Tom Clay – What The World Needs Now Is Love/Abraham, Martin & John b/w The Victors (Mowest, 1971)
The fact that I have this single reminds me of the time when I was an avid late-night listener to the pirate radio station Radio Caroline in the late 1960s and early 1970s.
As well as playing album based rock, the station also promoted Loving Awareness (LA), a hippy-ish concept inspired by a philosophy of love, peace and understanding.
LA was the brainchild of Caroline’s founder Ronan O’Rahilly and disc jockey Tony Allan was an enthusiastic supporter of the concept. Allan explained that : “The whole point about Loving Awareness is that if you have a love for somebody but it doesn’t necessarily have to be sexual. It can be a loving thing which goes on and on and on; it can be a truthful thing; and those things work both ways”.
The direct opposite of LA was ‘DA’ which stood for ‘Defensive Awareness’.
Caroline produced a number of jingles to promote LA (‘Let the loving awareness sound gently kiss your ears’) including one, posted on You Tube (see below), which features extracts from The Moody Blues’ track ‘In The Beginning’ from their 1969 album ‘On The Threshold of a Dream’. The combination of mysticism and hipster speak dates the jingle incredibly as for example when a follower of DA is chided : “Thou art surely the all time sucker!”
Tom Clay’s single was played regularly to epitomise the well-meant , but cheesy, concept of Loving Awareness.
Clay was a popular Detroit radio personality in the ’50s and ’60s who put together the track without any intention of releasing it officially. It came out on the Mowest label, a subsidiary of Motown
It begins and ends with an adult asking a cutesy kid to define words associated with social unrest – segregation, bigotry, hatred and prejudice. The child doesn’t know the meaning of the first three words but when asked ‘What does prejudice mean?’ replies: ‘I think it’s when someone’s sick’, which, when you think about it, is as good a definition as you’re likely to get!
The song proper is a medley of Burt Bacharach’s ‘What the World Needs Now Is Love’ and an adapted version of Dick Holler’s ‘Abraham, Martin, and John’. The latter was originally recorded by Dion but made more famous by Marvin Gaye (and countless others).
Girly backing vocals by a group called The Blackberries ( (Oma Drake, Jessie Smith, and Clydie King) are interspersed with sound bites from speeches given by President John F. Kennedy, Robert Kennedy, and Martin Luther King Jr., along with clips of radio and TV broadcasts related to the assassination of each.
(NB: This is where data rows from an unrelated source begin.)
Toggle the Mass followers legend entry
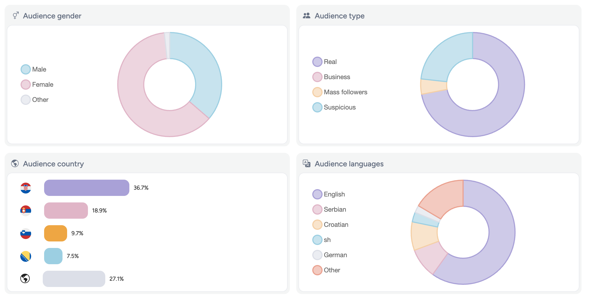 pos(345,92)
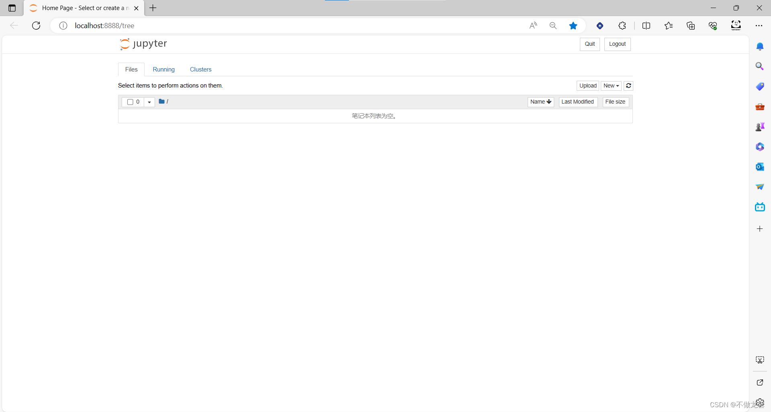Open the New dropdown

tap(611, 86)
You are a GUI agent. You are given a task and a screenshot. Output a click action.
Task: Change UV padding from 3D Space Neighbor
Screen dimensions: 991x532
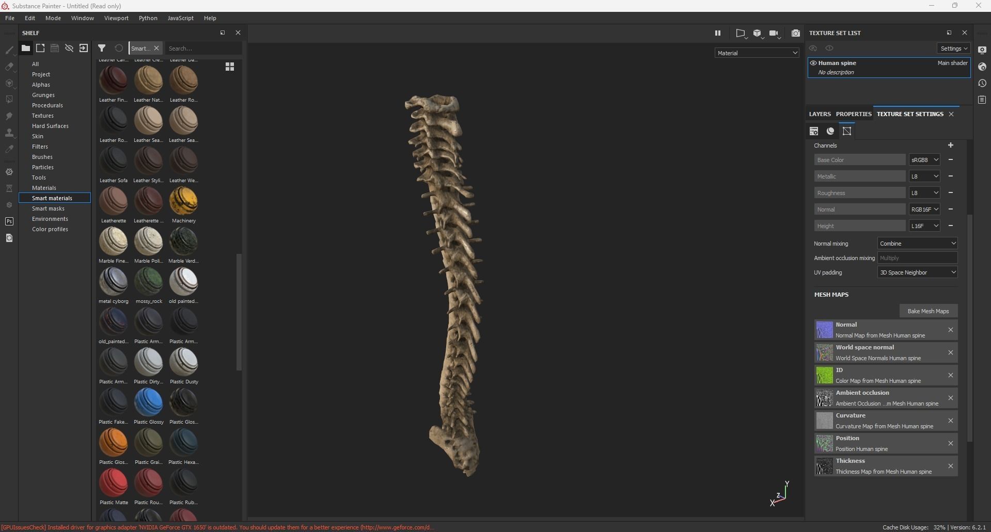918,272
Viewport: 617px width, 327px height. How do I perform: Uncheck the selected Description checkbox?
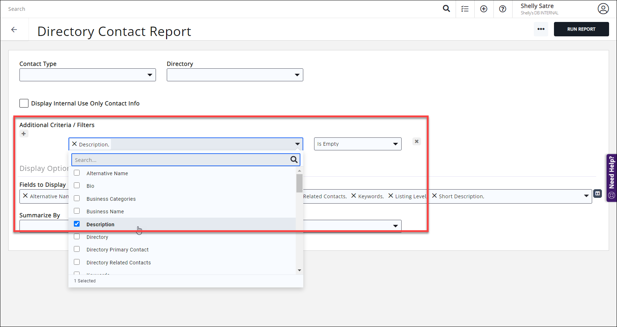pos(77,223)
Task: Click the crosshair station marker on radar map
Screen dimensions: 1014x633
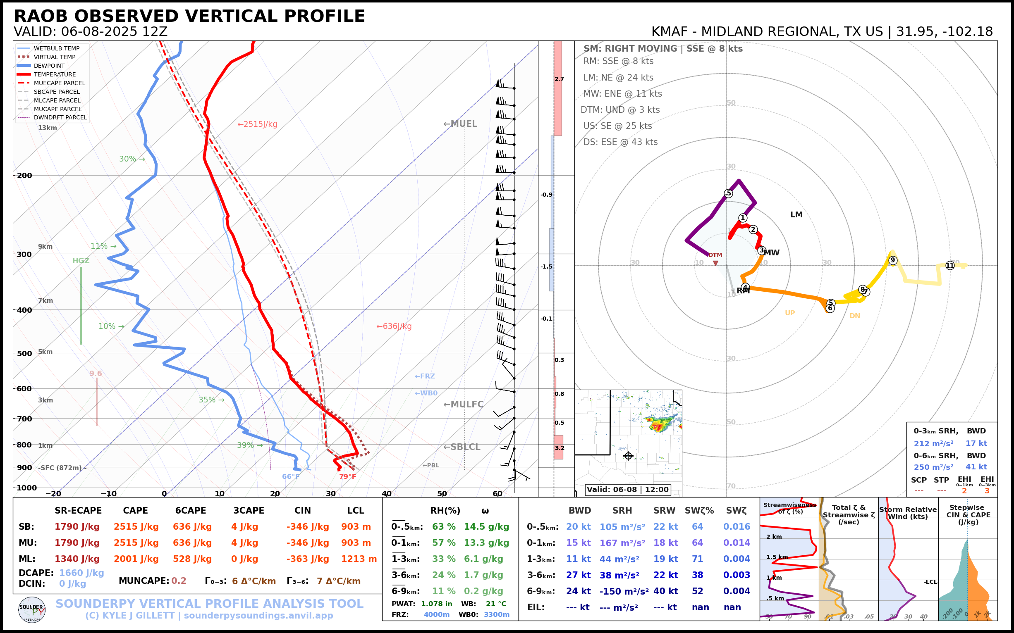Action: coord(628,456)
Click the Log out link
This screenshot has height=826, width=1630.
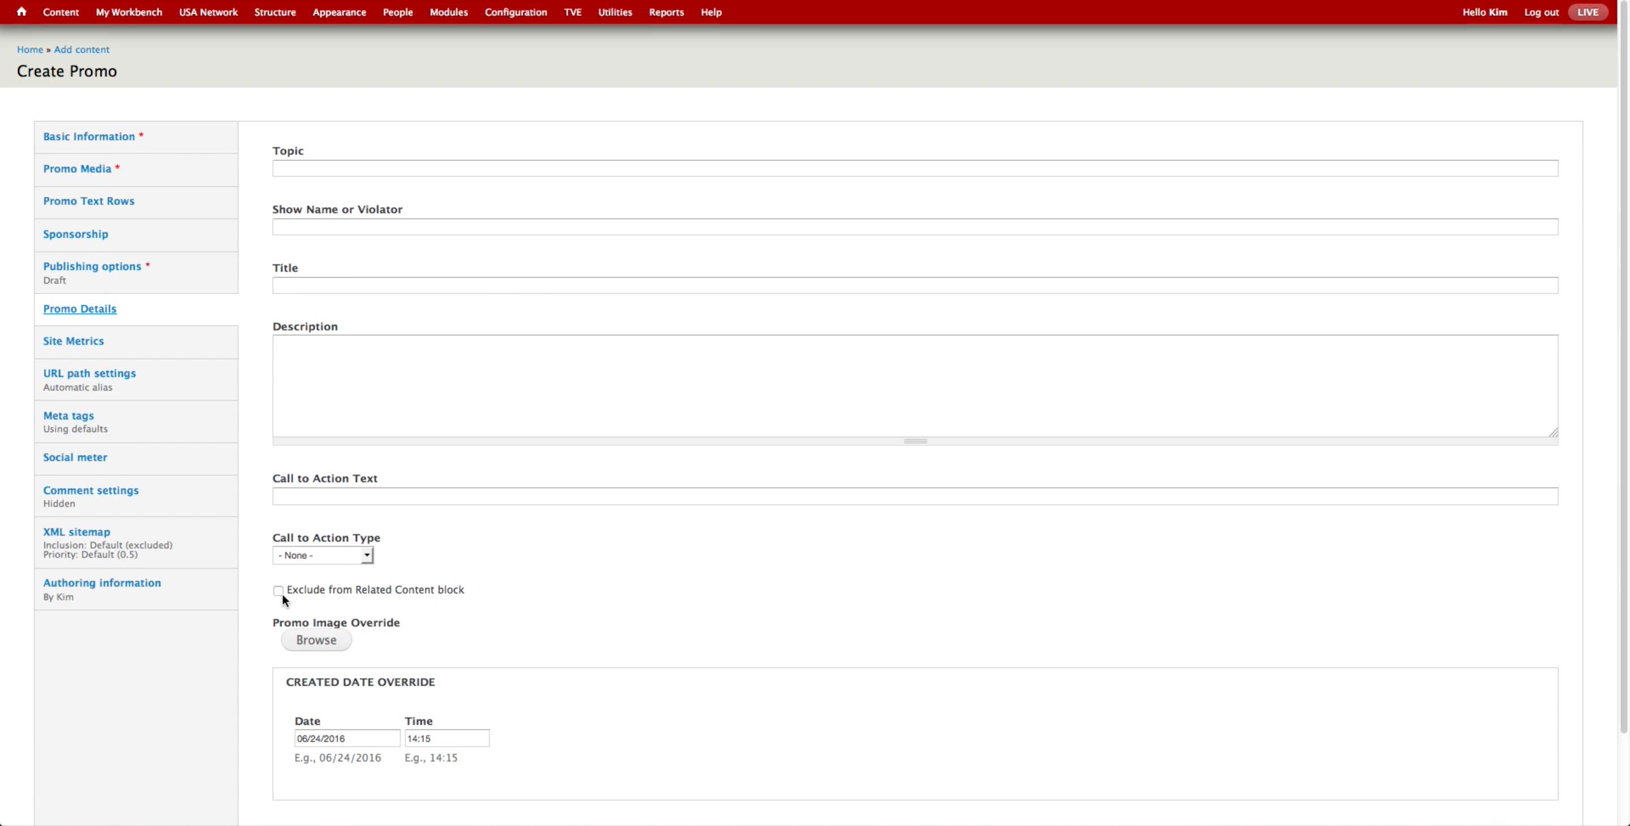pyautogui.click(x=1541, y=12)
The reference to Abraham (Lincoln) in the original song is excluded.
On the B-side is The Victors in which names and ages of people who died in World War I & II and Vietnam are read out in a neutral newsreader’s voice against a spare backing of ‘The Last Post’. Most names are Americans killed in action but the inclusion of names of Vietnamese and of children “killed, but not in action” makes the point that in any war there are no real victors, only victims.
It is a measure of our more cynical age that if released now this single would be dismissed as a corny and inauthentic plea for a more enlightened way of living. It may be melodramatic and lacking subtlety but it still addresses well the question posed by Nick Lowe in his 1974 song : ‘what’s so funny ’bout peace, love and understanding?’